Collected data
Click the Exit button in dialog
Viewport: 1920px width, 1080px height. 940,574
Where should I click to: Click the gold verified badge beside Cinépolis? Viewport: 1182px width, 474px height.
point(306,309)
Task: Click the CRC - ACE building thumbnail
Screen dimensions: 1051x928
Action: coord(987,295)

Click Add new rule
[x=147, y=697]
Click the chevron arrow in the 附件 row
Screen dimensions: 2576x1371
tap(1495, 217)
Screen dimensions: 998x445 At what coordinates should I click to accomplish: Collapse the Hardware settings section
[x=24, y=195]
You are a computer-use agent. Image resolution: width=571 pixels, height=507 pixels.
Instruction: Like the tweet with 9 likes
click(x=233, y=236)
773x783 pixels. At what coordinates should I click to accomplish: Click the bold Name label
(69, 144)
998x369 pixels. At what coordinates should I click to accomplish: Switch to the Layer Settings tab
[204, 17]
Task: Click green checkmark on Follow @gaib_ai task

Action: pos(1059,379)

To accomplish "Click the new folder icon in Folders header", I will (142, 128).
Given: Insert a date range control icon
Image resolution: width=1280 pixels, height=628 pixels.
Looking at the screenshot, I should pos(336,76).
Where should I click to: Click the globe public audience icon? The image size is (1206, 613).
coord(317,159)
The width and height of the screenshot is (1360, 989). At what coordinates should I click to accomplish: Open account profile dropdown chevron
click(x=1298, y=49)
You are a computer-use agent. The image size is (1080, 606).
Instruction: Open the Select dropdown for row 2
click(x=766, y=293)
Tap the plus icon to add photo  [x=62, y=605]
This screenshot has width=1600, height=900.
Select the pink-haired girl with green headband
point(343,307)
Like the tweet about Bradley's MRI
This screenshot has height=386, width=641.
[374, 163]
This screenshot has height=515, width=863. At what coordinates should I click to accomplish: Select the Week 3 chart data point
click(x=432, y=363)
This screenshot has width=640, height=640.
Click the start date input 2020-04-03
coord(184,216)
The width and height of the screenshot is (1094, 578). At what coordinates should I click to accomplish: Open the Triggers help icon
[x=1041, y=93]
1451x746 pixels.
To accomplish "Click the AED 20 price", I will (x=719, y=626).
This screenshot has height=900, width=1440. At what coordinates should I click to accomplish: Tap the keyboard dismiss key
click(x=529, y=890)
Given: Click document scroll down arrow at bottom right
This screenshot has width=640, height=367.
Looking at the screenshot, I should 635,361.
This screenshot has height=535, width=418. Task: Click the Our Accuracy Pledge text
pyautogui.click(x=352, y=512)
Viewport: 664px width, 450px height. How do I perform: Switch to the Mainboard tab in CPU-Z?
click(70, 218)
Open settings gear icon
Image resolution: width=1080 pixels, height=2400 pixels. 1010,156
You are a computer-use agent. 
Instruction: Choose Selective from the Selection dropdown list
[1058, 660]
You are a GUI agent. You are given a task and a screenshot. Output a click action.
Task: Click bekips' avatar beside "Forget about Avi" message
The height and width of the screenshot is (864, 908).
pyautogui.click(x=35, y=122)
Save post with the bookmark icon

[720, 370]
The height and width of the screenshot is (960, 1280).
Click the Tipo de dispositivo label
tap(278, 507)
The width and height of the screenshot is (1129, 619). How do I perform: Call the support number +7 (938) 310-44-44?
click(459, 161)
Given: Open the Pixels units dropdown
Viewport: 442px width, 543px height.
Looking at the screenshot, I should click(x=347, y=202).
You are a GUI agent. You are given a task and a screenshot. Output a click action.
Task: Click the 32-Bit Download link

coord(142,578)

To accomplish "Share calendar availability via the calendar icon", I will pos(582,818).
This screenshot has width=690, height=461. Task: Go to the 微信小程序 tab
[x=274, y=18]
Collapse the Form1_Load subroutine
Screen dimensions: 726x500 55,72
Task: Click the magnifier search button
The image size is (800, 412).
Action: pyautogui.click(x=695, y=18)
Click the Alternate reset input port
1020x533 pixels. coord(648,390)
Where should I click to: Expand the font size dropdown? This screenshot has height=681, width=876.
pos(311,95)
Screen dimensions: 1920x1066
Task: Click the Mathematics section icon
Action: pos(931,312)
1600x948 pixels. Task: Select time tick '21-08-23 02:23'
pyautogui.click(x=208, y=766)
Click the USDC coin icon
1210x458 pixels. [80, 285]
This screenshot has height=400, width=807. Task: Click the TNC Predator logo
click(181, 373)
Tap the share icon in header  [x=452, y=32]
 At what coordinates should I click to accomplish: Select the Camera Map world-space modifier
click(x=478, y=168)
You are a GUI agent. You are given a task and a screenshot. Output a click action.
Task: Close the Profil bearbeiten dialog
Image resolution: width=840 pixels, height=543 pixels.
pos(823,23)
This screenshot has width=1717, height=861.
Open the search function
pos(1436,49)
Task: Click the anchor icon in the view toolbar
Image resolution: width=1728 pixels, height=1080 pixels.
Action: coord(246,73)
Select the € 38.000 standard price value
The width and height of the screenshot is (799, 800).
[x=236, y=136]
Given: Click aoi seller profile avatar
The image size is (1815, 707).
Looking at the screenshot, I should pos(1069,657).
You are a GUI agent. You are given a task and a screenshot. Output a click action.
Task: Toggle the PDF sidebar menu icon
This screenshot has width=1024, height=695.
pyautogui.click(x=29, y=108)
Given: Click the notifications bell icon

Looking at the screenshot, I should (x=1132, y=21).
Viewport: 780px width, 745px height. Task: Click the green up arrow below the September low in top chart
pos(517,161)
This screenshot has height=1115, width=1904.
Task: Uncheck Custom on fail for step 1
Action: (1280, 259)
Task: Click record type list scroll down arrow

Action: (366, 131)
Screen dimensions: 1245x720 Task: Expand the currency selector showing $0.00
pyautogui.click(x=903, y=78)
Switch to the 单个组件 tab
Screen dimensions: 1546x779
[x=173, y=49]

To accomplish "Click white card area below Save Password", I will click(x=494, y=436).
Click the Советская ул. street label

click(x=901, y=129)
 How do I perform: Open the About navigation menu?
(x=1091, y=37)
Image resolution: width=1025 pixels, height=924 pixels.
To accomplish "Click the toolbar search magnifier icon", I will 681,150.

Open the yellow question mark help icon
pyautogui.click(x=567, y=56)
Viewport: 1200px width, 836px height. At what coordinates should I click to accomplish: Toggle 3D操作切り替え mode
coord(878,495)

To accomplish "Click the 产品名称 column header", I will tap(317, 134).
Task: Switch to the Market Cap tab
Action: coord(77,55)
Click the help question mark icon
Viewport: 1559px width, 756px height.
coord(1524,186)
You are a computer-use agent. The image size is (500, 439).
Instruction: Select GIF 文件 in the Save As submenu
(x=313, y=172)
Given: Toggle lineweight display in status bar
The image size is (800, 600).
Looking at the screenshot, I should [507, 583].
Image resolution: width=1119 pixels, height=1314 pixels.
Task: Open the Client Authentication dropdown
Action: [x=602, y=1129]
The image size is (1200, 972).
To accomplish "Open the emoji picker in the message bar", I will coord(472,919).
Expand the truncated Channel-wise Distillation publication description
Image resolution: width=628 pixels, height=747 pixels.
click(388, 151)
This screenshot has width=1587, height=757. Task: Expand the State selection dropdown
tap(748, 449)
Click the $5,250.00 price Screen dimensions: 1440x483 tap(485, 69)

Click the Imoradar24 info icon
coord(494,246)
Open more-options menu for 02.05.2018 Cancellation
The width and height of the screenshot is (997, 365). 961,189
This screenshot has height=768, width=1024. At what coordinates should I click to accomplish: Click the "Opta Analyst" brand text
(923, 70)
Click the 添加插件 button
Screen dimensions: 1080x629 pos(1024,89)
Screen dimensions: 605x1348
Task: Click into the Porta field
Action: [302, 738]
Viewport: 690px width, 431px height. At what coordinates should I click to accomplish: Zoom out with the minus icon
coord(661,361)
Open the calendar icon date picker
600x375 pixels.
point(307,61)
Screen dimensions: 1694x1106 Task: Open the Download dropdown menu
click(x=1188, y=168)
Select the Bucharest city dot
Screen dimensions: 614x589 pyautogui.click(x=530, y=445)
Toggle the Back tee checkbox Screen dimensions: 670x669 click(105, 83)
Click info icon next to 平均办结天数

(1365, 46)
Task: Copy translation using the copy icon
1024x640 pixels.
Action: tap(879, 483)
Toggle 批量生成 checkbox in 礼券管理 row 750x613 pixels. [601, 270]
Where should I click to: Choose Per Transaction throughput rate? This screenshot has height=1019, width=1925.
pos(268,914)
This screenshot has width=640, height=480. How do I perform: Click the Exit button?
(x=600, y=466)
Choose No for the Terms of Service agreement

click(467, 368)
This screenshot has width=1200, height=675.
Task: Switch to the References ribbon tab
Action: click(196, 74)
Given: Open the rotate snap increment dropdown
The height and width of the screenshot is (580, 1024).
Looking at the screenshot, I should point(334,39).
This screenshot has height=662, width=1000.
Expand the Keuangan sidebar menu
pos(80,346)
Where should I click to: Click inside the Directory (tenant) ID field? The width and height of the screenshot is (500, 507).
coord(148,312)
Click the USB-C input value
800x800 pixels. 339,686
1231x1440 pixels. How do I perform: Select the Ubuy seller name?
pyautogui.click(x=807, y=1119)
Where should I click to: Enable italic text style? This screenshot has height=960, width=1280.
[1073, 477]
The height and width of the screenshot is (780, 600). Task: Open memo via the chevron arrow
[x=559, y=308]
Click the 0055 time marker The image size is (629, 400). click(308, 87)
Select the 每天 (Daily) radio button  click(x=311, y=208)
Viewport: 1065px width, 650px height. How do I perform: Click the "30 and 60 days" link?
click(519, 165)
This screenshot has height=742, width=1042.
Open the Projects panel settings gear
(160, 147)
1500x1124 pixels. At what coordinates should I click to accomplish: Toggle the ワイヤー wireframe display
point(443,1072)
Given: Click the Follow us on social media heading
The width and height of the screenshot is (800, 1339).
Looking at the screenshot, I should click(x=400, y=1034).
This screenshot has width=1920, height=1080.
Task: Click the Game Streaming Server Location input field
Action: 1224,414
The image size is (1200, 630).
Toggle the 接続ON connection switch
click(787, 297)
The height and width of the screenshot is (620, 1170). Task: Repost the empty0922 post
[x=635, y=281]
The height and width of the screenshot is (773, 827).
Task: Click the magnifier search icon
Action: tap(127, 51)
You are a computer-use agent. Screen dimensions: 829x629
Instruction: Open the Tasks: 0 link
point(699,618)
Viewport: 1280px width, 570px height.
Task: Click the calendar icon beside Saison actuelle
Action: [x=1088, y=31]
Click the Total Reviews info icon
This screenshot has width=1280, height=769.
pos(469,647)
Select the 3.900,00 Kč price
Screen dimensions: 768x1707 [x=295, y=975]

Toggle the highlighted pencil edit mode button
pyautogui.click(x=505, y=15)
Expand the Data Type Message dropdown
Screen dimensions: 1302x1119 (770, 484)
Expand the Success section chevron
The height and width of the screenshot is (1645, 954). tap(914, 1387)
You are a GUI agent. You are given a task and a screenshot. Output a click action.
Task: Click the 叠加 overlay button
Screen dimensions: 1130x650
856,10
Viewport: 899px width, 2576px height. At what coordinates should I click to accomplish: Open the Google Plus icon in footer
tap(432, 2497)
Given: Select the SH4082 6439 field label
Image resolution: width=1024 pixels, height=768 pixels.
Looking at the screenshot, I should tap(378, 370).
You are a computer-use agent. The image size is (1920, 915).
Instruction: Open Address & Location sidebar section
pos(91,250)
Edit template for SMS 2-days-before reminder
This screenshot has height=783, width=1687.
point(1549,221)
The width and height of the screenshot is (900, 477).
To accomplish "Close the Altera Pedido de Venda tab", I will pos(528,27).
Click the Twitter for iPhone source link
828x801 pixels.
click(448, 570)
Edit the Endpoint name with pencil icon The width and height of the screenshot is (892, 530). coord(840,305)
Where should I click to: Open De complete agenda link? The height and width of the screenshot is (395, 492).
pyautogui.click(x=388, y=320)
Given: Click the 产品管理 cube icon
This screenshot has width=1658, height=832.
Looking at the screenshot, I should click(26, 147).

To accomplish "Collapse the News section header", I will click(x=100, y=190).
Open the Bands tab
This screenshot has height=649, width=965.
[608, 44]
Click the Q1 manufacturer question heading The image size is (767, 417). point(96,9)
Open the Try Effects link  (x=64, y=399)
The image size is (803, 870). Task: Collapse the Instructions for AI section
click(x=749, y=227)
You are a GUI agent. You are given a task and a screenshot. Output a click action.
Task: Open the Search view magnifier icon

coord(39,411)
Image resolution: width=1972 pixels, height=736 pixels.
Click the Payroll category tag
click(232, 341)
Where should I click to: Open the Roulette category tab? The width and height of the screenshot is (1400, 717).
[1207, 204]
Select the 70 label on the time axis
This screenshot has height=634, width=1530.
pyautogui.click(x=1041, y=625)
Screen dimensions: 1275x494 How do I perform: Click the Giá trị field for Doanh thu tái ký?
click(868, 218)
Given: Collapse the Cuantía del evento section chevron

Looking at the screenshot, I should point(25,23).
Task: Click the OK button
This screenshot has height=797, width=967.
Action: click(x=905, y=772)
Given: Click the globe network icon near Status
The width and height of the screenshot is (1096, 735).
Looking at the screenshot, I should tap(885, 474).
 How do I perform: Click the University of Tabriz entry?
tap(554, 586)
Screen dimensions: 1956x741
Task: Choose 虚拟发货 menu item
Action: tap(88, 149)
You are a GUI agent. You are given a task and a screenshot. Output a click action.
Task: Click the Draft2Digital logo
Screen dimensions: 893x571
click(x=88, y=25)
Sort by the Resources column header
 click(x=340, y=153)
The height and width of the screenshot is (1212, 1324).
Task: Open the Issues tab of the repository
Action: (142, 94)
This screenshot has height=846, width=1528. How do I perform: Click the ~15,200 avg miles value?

§ **HOW TO COMPLETE THIS TASK**
Repeat word for word the lines above that run from the line containing "This screenshot has height=535, width=418." through the line containing "The height and width of the screenshot is (960, 1280).", both ends included, and nothing else.

§ **SOLUTION FOR THIS PROBLEM**
This screenshot has height=535, width=418. Task: Click the Our Accuracy Pledge text
pyautogui.click(x=352, y=512)
Viewport: 664px width, 450px height. How do I perform: Switch to the Mainboard tab in CPU-Z?
click(70, 218)
Open settings gear icon
Image resolution: width=1080 pixels, height=2400 pixels. 1010,156
You are a computer-use agent. 
Instruction: Choose Selective from the Selection dropdown list
[1058, 660]
You are a GUI agent. You are given a task and a screenshot. Output a click action.
Task: Click bekips' avatar beside "Forget about Avi" message
The height and width of the screenshot is (864, 908).
pyautogui.click(x=35, y=122)
Save post with the bookmark icon

[720, 370]
The height and width of the screenshot is (960, 1280).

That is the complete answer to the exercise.